[Item position entries]
-----
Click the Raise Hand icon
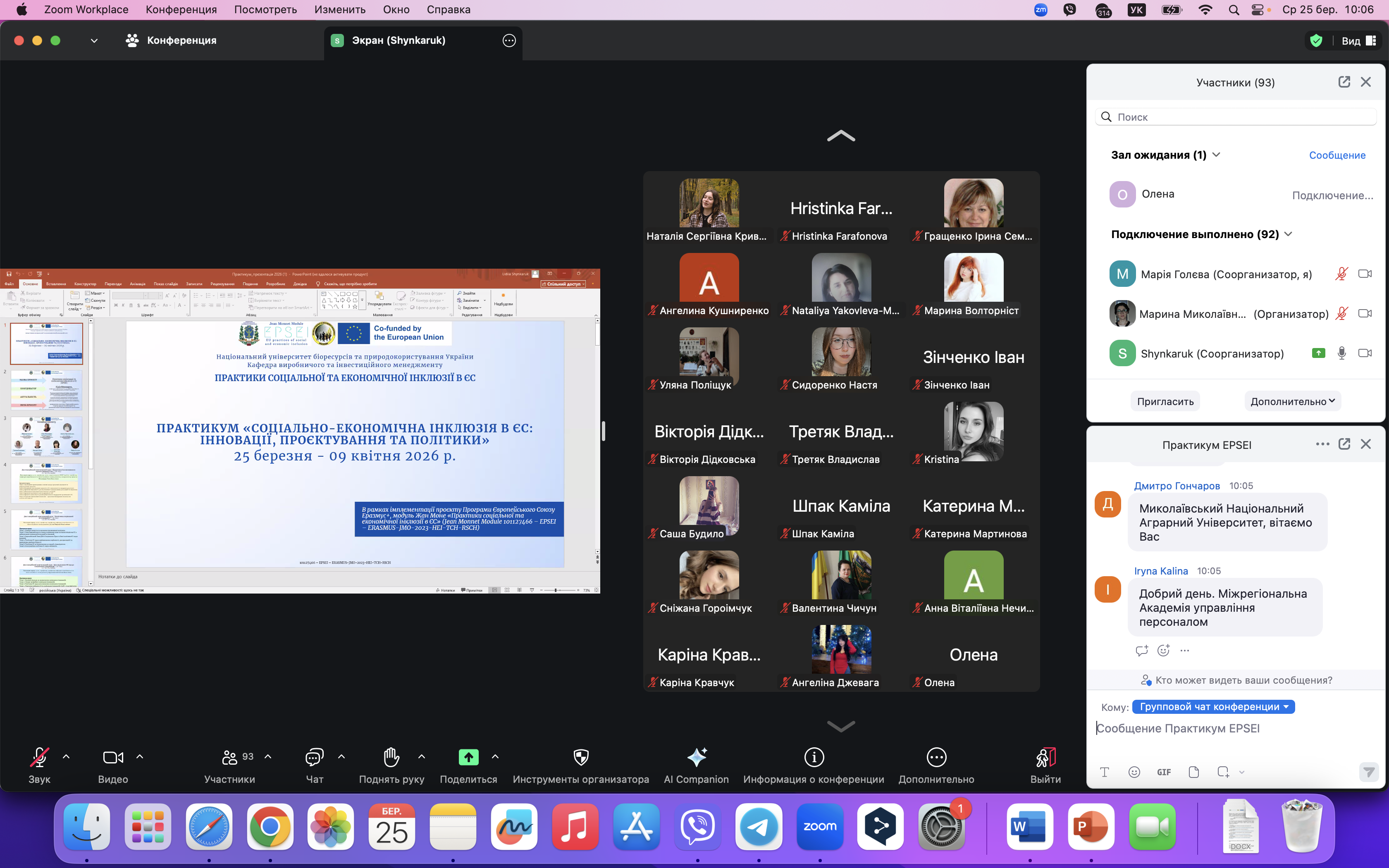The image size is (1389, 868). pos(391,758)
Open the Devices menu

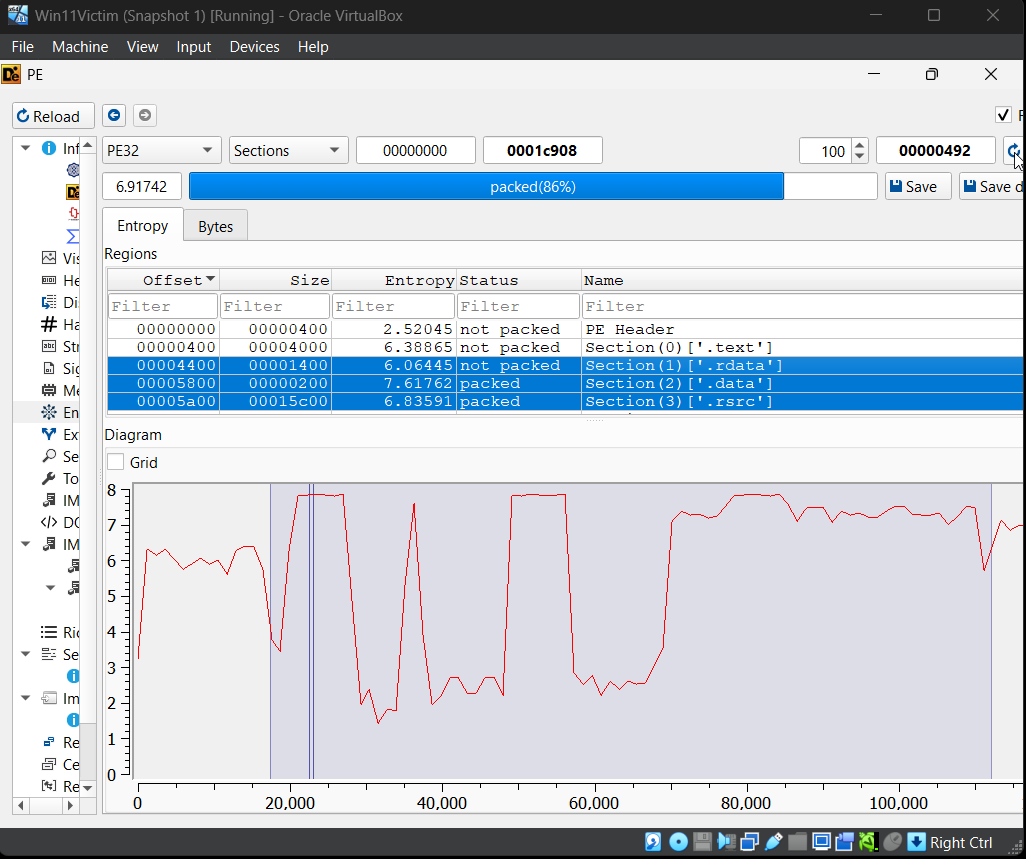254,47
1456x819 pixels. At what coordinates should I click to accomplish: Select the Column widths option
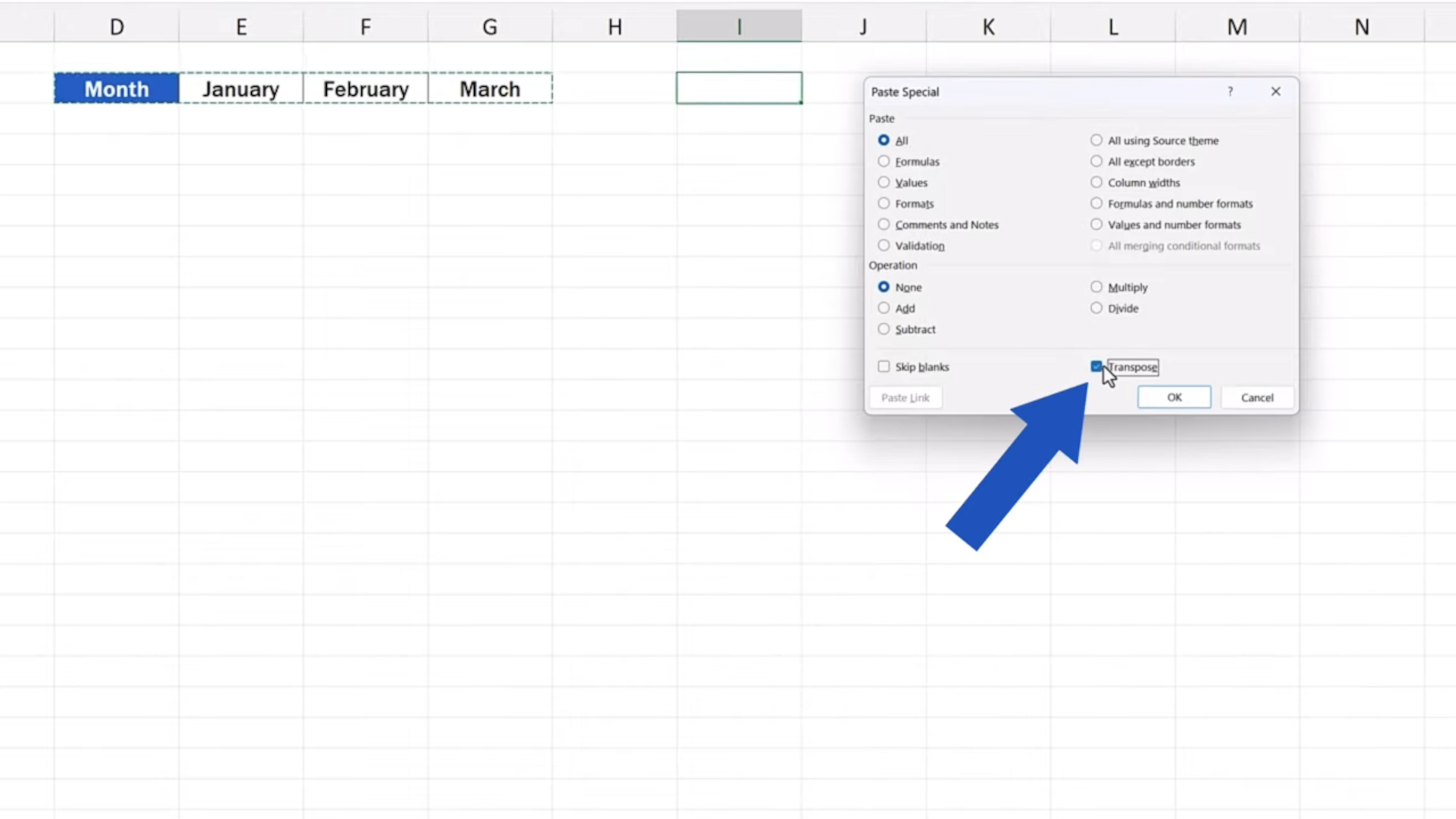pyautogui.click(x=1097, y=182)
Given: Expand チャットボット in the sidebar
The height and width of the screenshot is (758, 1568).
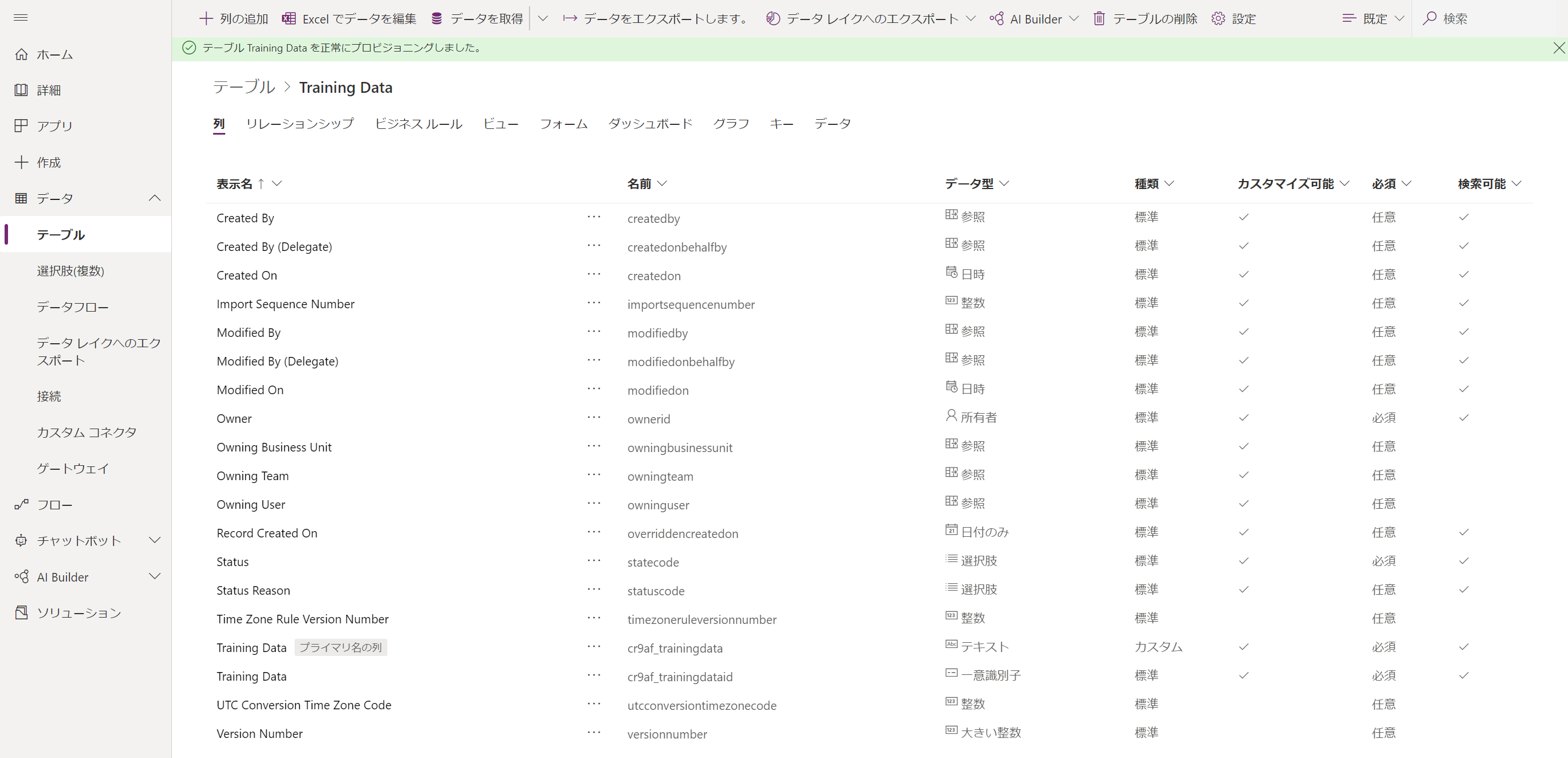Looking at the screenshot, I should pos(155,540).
-----
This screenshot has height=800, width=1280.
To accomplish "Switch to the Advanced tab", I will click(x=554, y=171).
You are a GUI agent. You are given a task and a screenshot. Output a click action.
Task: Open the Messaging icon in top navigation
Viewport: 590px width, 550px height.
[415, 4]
-----
Written instruction >>
Copy out the data above word for word, from the line that contains "Click the Raise Hand icon" through the line that contains "pyautogui.click(x=1097, y=182)", with both of those lines included. Omit the pictures.

Solution for this task >>
Click the Raise Hand icon
The image size is (1389, 868). pos(391,758)
Open the Devices menu

254,47
1456x819 pixels. At what coordinates should I click to accomplish: Select the Column widths option
pyautogui.click(x=1097, y=182)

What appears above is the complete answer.